[Directions] For this exercise, copy the records below exactly and exclude every image.

[Collected data]
# # # # #
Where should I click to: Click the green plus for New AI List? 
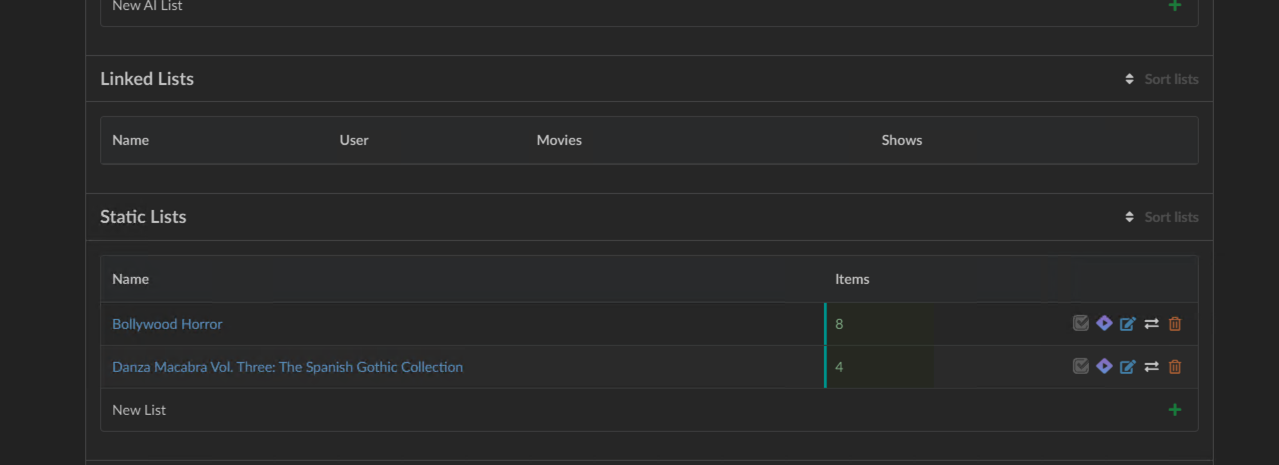1175,6
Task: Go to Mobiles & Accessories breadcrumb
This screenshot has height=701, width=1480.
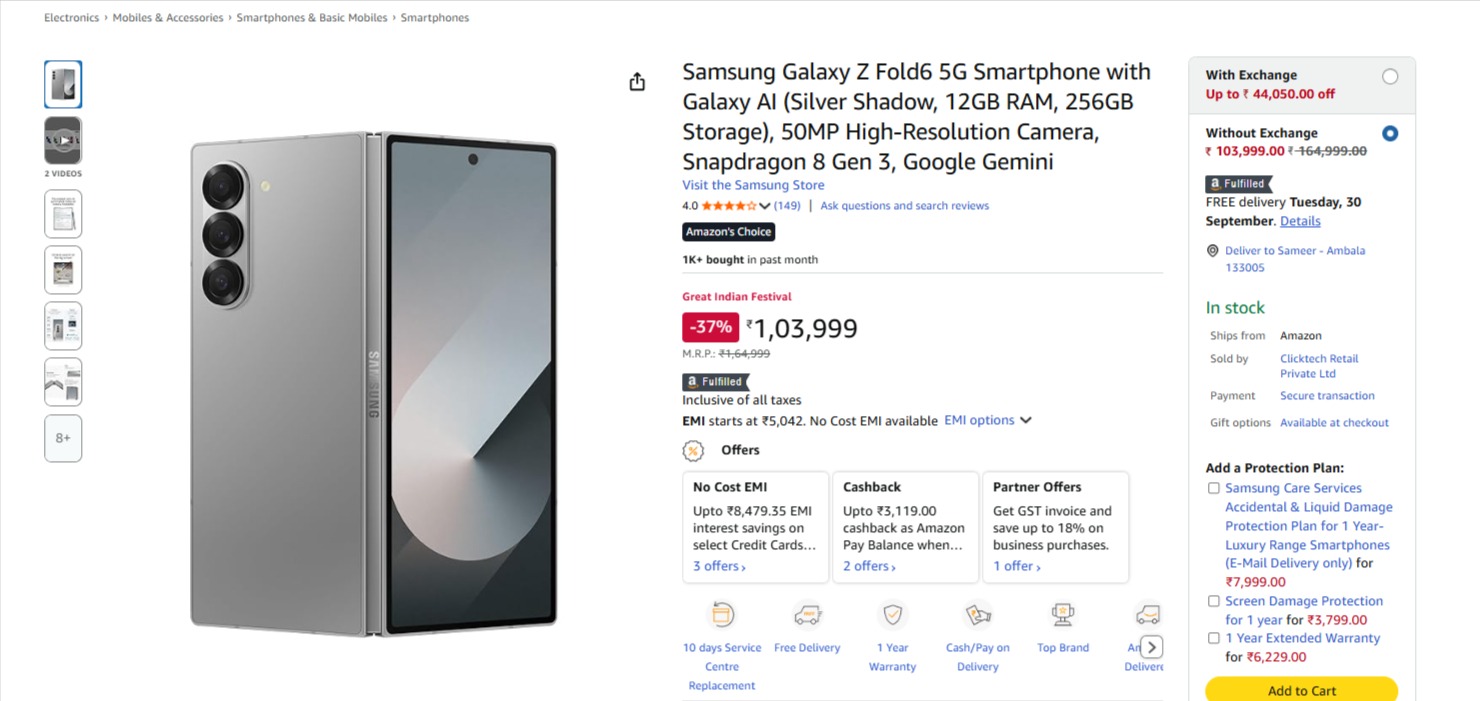Action: click(x=168, y=18)
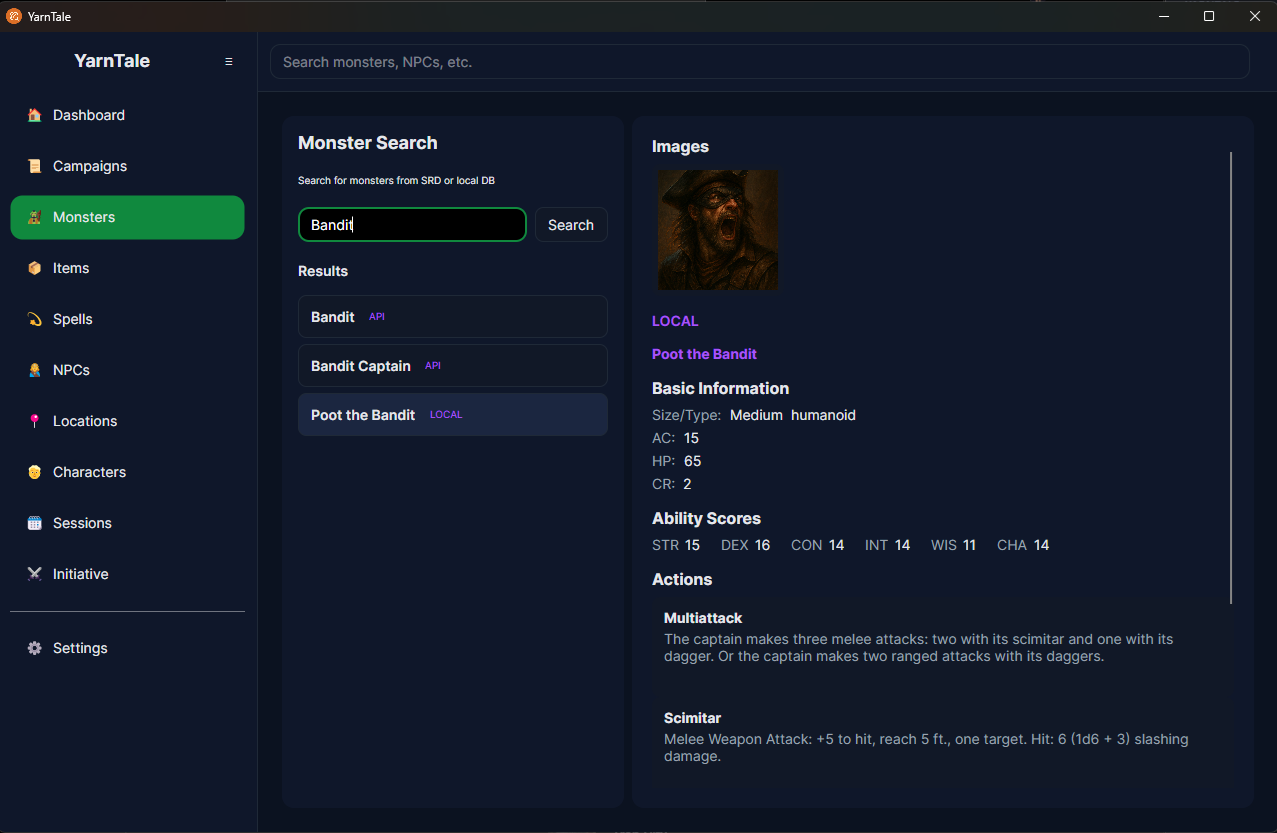Open the Dashboard menu entry
Screen dimensions: 1277x833
(89, 115)
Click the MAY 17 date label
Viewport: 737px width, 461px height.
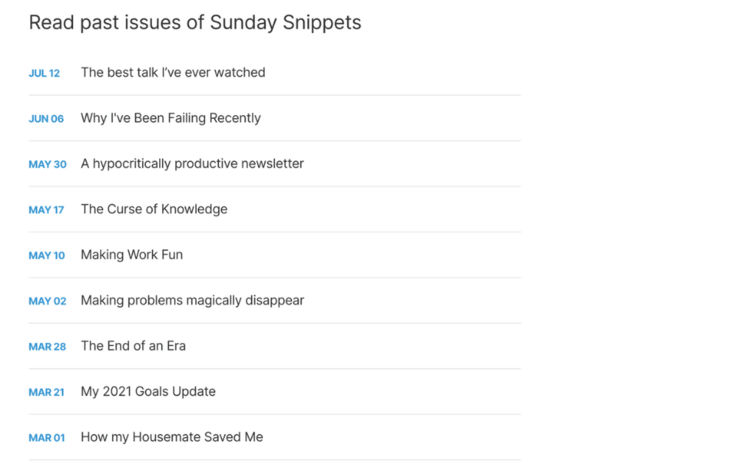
# # # # #
[Written response]
Where should I click to: Click the green plus for New AI List? 
1175,6
Task: Go to Mobiles & Accessories breadcrumb
This screenshot has height=701, width=1480.
Action: click(x=168, y=18)
Open the Dashboard menu entry
Screen dimensions: 1277x833
(89, 115)
Click the MAY 17 date label
Viewport: 737px width, 461px height.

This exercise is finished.